Available records:
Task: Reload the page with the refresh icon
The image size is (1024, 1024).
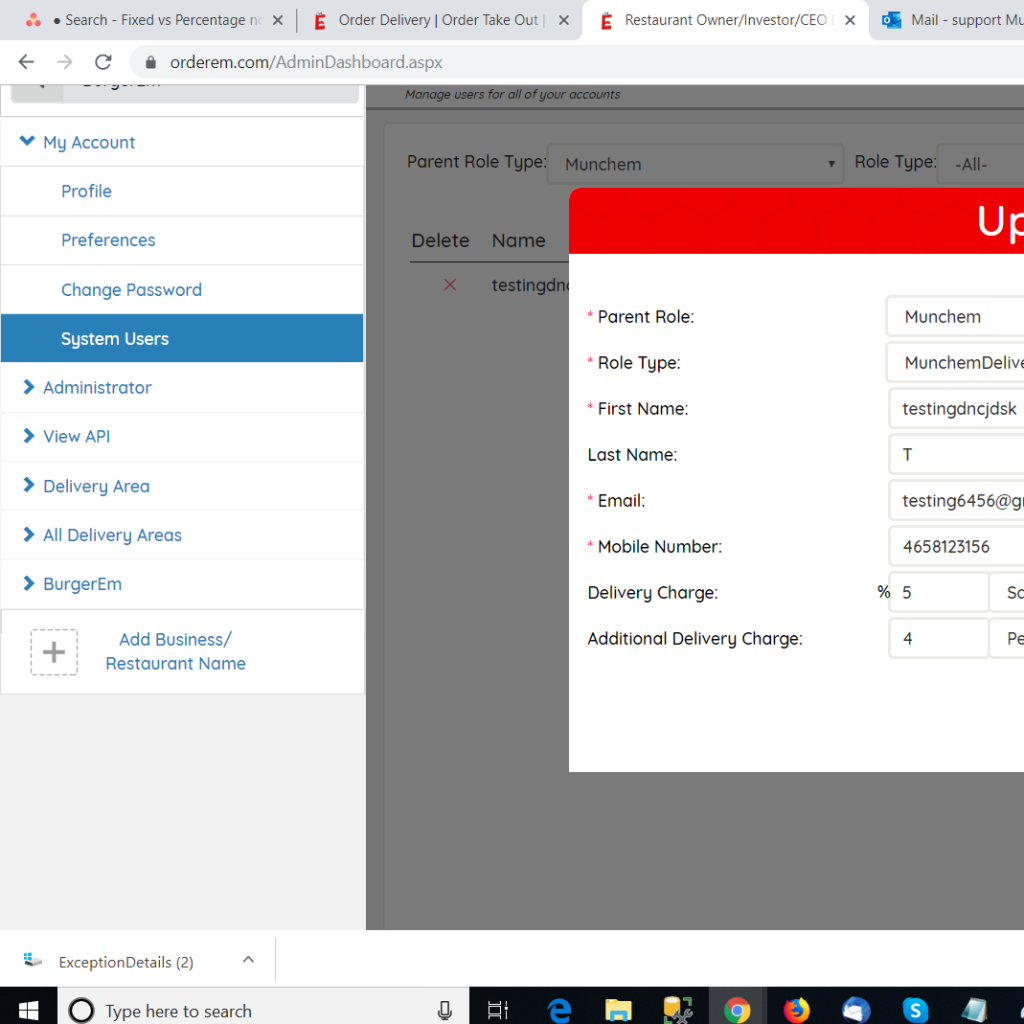Action: (103, 62)
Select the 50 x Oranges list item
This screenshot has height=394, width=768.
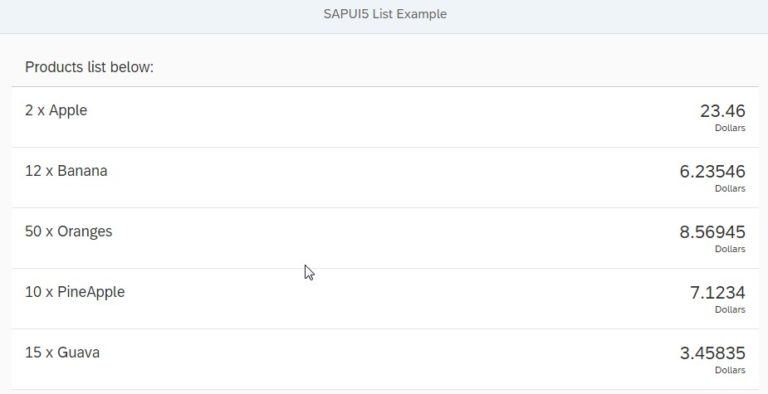[385, 238]
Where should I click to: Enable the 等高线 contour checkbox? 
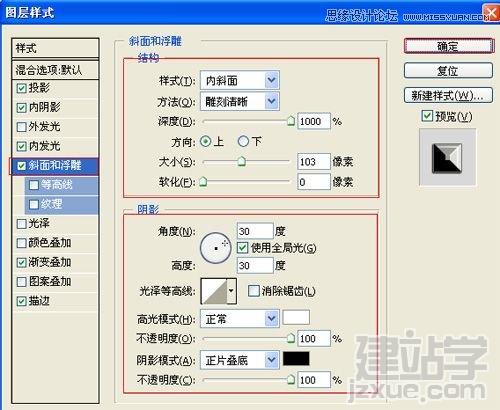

Task to carry out: The answer is the whole listing retyped exactly, with pictures omitted.

Expected answer:
Task: Reload the page with the refresh icon
The image size is (1024, 1024).
Action: (103, 62)
Select the 50 x Oranges list item
This screenshot has height=394, width=768.
[385, 238]
Where should I click to: Enable the 等高线 contour checkbox? 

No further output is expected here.